Task to carry out:
Scan the entries for the string "computer" and give the number of lines that have it, nothing further.
────
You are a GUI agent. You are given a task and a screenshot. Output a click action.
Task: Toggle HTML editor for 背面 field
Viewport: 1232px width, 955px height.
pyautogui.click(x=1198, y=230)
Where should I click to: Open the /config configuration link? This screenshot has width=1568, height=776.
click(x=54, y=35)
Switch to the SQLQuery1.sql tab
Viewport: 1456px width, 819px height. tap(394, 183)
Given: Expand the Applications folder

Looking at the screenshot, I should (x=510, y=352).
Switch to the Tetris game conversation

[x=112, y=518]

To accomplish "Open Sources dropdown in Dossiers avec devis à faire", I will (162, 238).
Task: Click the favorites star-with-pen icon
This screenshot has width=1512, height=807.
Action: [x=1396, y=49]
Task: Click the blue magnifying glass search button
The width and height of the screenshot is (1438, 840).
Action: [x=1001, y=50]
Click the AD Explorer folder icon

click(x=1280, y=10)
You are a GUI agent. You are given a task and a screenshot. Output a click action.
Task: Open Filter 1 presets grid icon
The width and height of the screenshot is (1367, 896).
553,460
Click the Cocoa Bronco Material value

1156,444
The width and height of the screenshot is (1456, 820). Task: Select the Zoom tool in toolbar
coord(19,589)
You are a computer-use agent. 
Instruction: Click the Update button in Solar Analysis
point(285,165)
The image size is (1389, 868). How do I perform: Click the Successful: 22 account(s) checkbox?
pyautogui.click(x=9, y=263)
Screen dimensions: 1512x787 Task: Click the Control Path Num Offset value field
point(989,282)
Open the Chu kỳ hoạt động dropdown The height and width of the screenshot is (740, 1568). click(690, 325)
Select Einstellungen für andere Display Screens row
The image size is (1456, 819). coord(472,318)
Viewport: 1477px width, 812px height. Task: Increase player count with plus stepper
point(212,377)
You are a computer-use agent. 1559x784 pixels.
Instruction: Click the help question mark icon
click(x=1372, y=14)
────
Result for this exercise:
2